Wild Eyes: Pufferfish are able to move their eyes independently, and many species can change the color or intensity of their patterns in response to environmental changes. In these respects they are somewhat similar to the terrestrial Chameleon. Pufferfish are also one of few kinds of fish that can blink or close their eyes. (Some claim they are the only fish that can close their eyes, but certain attacking sharks close their eyes to protect themselves from struggling prey.)
We are family: There are 185 known species of the family Tetraodontidae, of which 38 can be found in Japan.

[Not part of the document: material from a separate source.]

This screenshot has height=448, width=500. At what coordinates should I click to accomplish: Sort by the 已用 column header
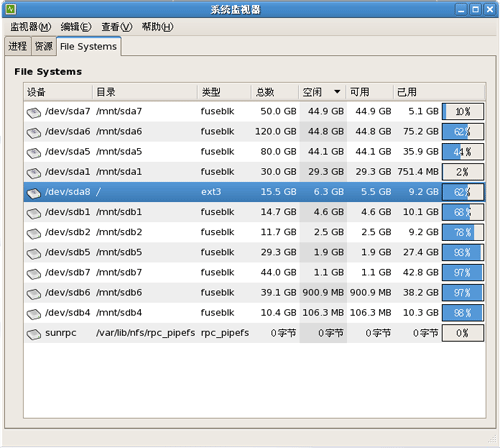click(x=439, y=92)
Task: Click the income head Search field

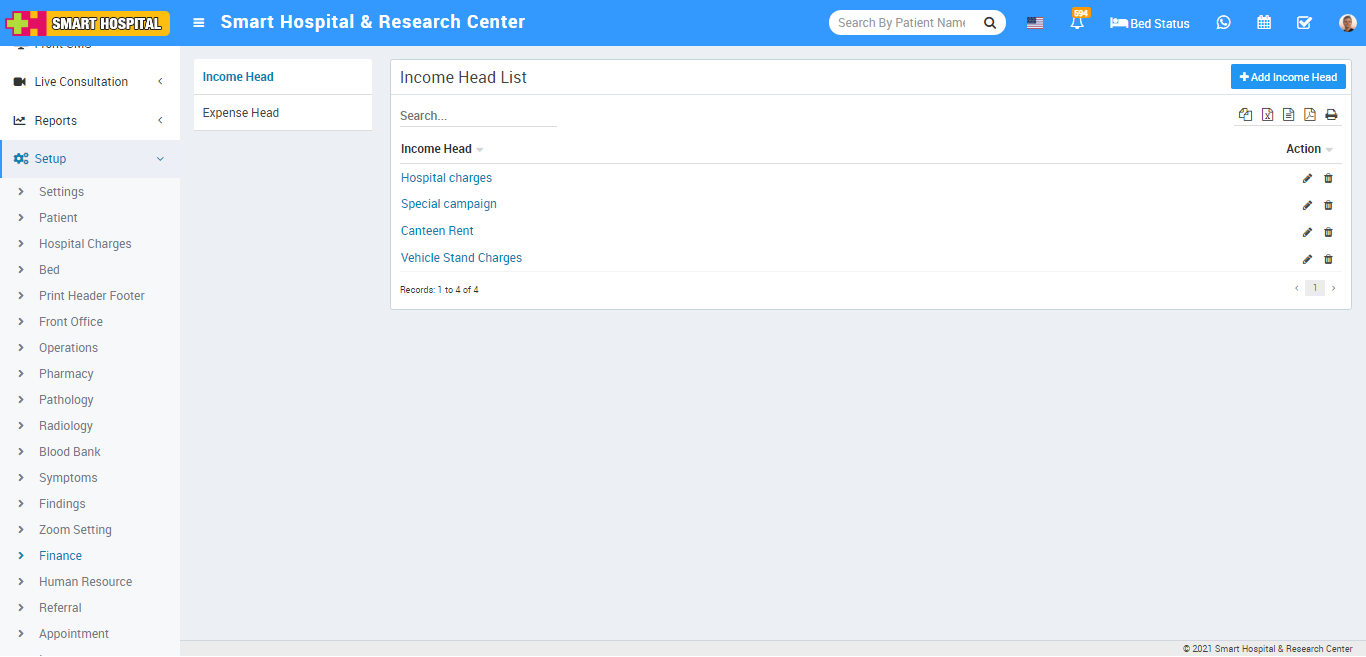Action: pos(477,116)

They can be found worldwide from about 45° latitude north to 45° latitude south, mostly in salt water near coral reefs or the shore, but some species also live in fresh water and brackish water.
Puffed up pride: The pufferfish's unique and distinctive natural defenses are necessary due to its slow speed. Pufferfish use a combination of pectoral, dorsal, anal, and caudal fins for propulsion, making it unmaneuverable and an easy target for predators. As a defense mechanism, pufferfish have the ability to inflate rapidly, filling their extremely elastic stomachs with water (or air when outside the water) until they are almost spherical in shape. Thus, a hungry predator stalking the pufferfish may suddenly find itself facing what seems to be a much larger fish and pause, giving the pufferfish an opportunity to retreat to safety.
Last Line of Defense: Pufferfish also produce a powerful neurotoxin in their internal organs, making them a lethal meal for most predators including humans. This neurotoxin is found primarily in the ovaries and liver, although smaller amounts exist in the intestines and skin, as well as trace amounts in muscle tissue and in its blood. This last line of defense may induce an evolutionary aversion to pufferfish in other creatures, as those organisms which are predisposed to hunt pufferfish quickly perish after eating their prey.
Puffer Poison: Pufferfish toxin is called tetrodotoxin, or more precisely anhydrotetrodotoxin 4-epitetrodotoxin. It is also found within other animals such as the Blue-Ringed Octopus and in certain varieties of newt. Tetrodotoxin is produced within the pufferfish by bacteria, which are acquired through food. This means that pufferfish raised in captivity do not contain tetrodotoxin, and therefore are not poisonous until they come into contact with the bacteria. The pufferfish itself has immunity to the poison due to a mutation in the protein sequence of the sodium channel pump on the cell membranes.
Tetrodotoxin is an exceptionally lethal poison. Tetrodotoxin is approximately 1200 times deadlier than the neurotoxin cyanide. In animal studies with mice, 8 µg tetrodotoxin per kilogram of body weight killed 50% of the mice (see also LD50). It is estimated that a single pufferfish has enough poison to kill 30 adult humans. Some also believe that there is also enough poison to kill up to a dozen elephants.
Plate of Poison: The eyes and internal organs of most pufferfish are highly toxic, but nevertheless the meat is considered a delicacy in Japan and Korea. Pufferfish poisoning usually occurs as a result of accidental consumption of fish or meat tainted with pufferfish. Treatment consists of supportive care and intestinal decontamination with gastric lavage and activated charcoal. Case reports suggest that anticholinesterases such as edrophonium may be effective.
That's One Small Genome: Due to some unknown selection pressure, intronic and extragenic sequences have been drastically reduced within this family. As a result, they have the smallest-known genomes yet found amongst the vertebrate animals, while containing a genetic repertoire very similar to other fishes and thus comparable to vertebrates generally. Since these genomes are relatively compact it's relatively fast and inexpensive to compile their complete sequences, as has been done for two species (Takifugu rubripes and Tetraodon nigroviridis).
Dolphins have been observed using pufferfish as a sort of toy in the wild. They tease the pufferfish with their teeth, causing the small fish to become alarmed and then inflate. After a while the fish calms down and deflates, thus starting the cycle over again.
When lifted out of water, pufferfish can inflate with air, but they may have problems deflating again afterwards. When this happens with aquarium specimens, fishkeepers hold the puffer underwater by the tail, head upwards, and shake the fish gently until the air escapes out of the mouth.